→ SOURCE DOCUMENT
^^^^^^^^^^^^^^^^

As part of the process of preparing financial statements, the Company is required to estimate its income taxes in each of the jurisdictions in which it operates. The Company accounts for income taxes using the asset and liability method. Under this method, deferred income taxes are recognized for temporary differences between the tax basis of assets and liabilities and their reported amounts in the financial statements. Net operating loss are carried forwards by applying enacted statutory tax rates applicable to future years when the reported amounts of the asset or liability are expected to be recovered or settled, respectively. Deferred tax assets are reduced by a valuation allowance when, based upon the weight of available evidence, it is more likely than not that some portion or all of the deferred tax assets will not be realized. The Company recognizes the tax benefit from an uncertain tax position only if it is more likely than not that the tax position will be sustained upon examination by the taxing authorities, based on the technical merits of the position.

(u)            Comprehensive income

Comprehensive income is defined to include all changes in equity from transactions and other events and circumstances excluding transactions resulting from investments by shareholders and distributions to shareholders. For the years presented, the Company’s comprehensive income includes net income and foreign currency translation adjustments and is presented in the consolidated statements of comprehensive income.

2. SUMMARY OF SIGNIFICANT ACCOUNTING POLICIES (Continued)

(v)            Leased assets

As a lessee

The Company leases office space, sorting hubs and warehouse facilities in different cities in PRC under operating leases. Effective January 1, 2019, the Company adopted ASU No. 2016-02 "Leases" (ASC 842) using the modified retrospective approach. The Company elected the transition package of practical expedients permitted within the standard, which allowed it not to reassess initial direct costs, lease classification, or whether the contracts contain or are leases for any leases that existed prior to January 1, 2019. Upon the adoption, the Company recognized operating lease right of use ("ROU") assets of RMB844,331, with corresponding lese liabilities of RMB767,694 on the consolidated balance sheets. The operating lease ROU assets include adjustments for prepayments and accrued lease payments. The adoption did not impact the Company's beginning retained earnings, or the Company's prior year financial statements.

^^^^^^^^^^^^^^^^

→ REQUIRED TASKS
1. Answer these questions from the accounting policy excerpt:
(a) What method does the Company use to account for income taxes?
(b) Besides net income, what does the Company's comprehensive income include for the years presented?
(c) What amount of operating lease ROU assets did the Company recognize upon adopting ASC 842?
2. In the listing, update the part that opens with the line containing "Click the chart" and closes with the line containing "pos(180,24)". Replace "chart title" with "heading", keep everything else unchanged, output only those lines, and omit the pictures.
The listing that comes after this accounting policy excerpt is unrelated to it.

→ EXERCISE INPUTS
^^^^^^^^^^^^^^^^

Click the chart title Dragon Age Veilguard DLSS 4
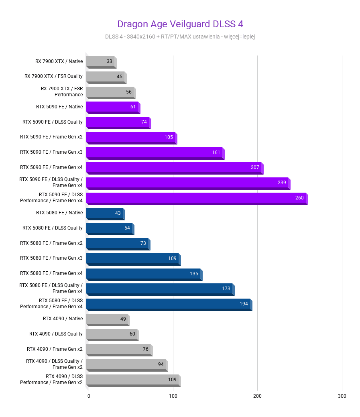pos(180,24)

^^^^^^^^^^^^^^^^

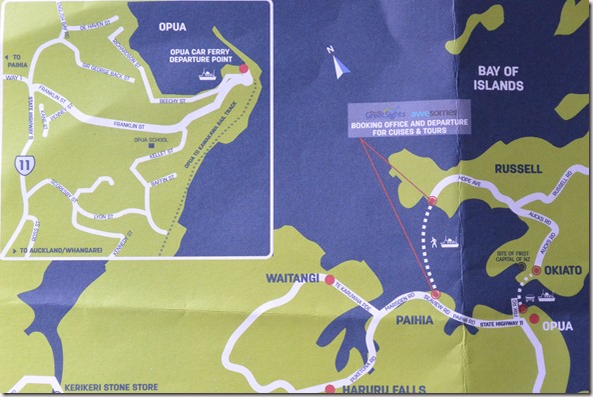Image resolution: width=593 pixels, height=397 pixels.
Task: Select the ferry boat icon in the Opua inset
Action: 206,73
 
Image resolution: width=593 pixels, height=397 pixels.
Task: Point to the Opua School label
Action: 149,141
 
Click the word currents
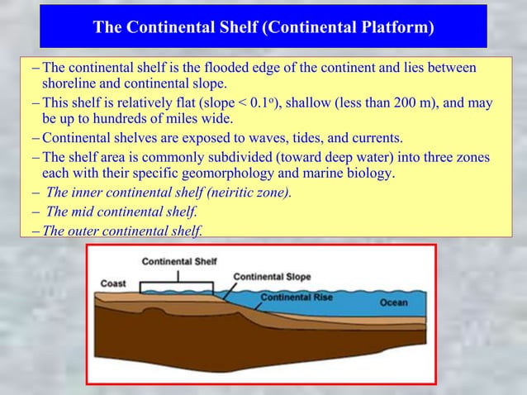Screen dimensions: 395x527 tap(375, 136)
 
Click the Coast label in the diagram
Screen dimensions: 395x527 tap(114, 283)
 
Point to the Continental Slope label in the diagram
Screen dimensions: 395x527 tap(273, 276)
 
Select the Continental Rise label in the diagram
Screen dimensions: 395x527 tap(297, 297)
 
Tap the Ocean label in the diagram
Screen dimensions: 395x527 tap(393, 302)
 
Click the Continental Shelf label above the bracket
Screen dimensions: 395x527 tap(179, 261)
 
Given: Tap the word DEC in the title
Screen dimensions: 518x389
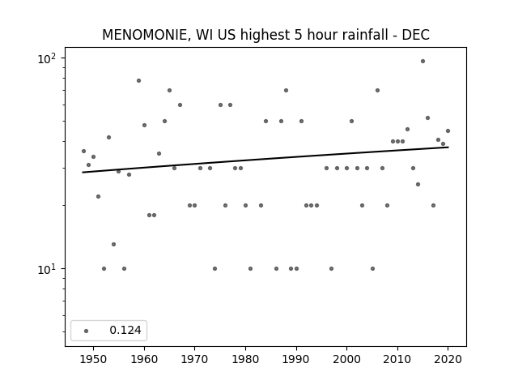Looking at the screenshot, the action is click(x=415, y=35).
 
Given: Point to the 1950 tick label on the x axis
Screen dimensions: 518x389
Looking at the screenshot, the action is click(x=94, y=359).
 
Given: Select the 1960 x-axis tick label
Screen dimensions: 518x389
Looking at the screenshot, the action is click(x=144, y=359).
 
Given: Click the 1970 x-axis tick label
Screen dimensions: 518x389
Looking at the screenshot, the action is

^^^^^^^^^^^^^^^^

→ TASK-BY-TASK ANSWERS
1.
(a) The asset and liability method.
(b) Foreign currency translation adjustments.
(c) RMB844,331.

2.
Click the heading Dragon Age Veilguard DLSS 4
pos(180,24)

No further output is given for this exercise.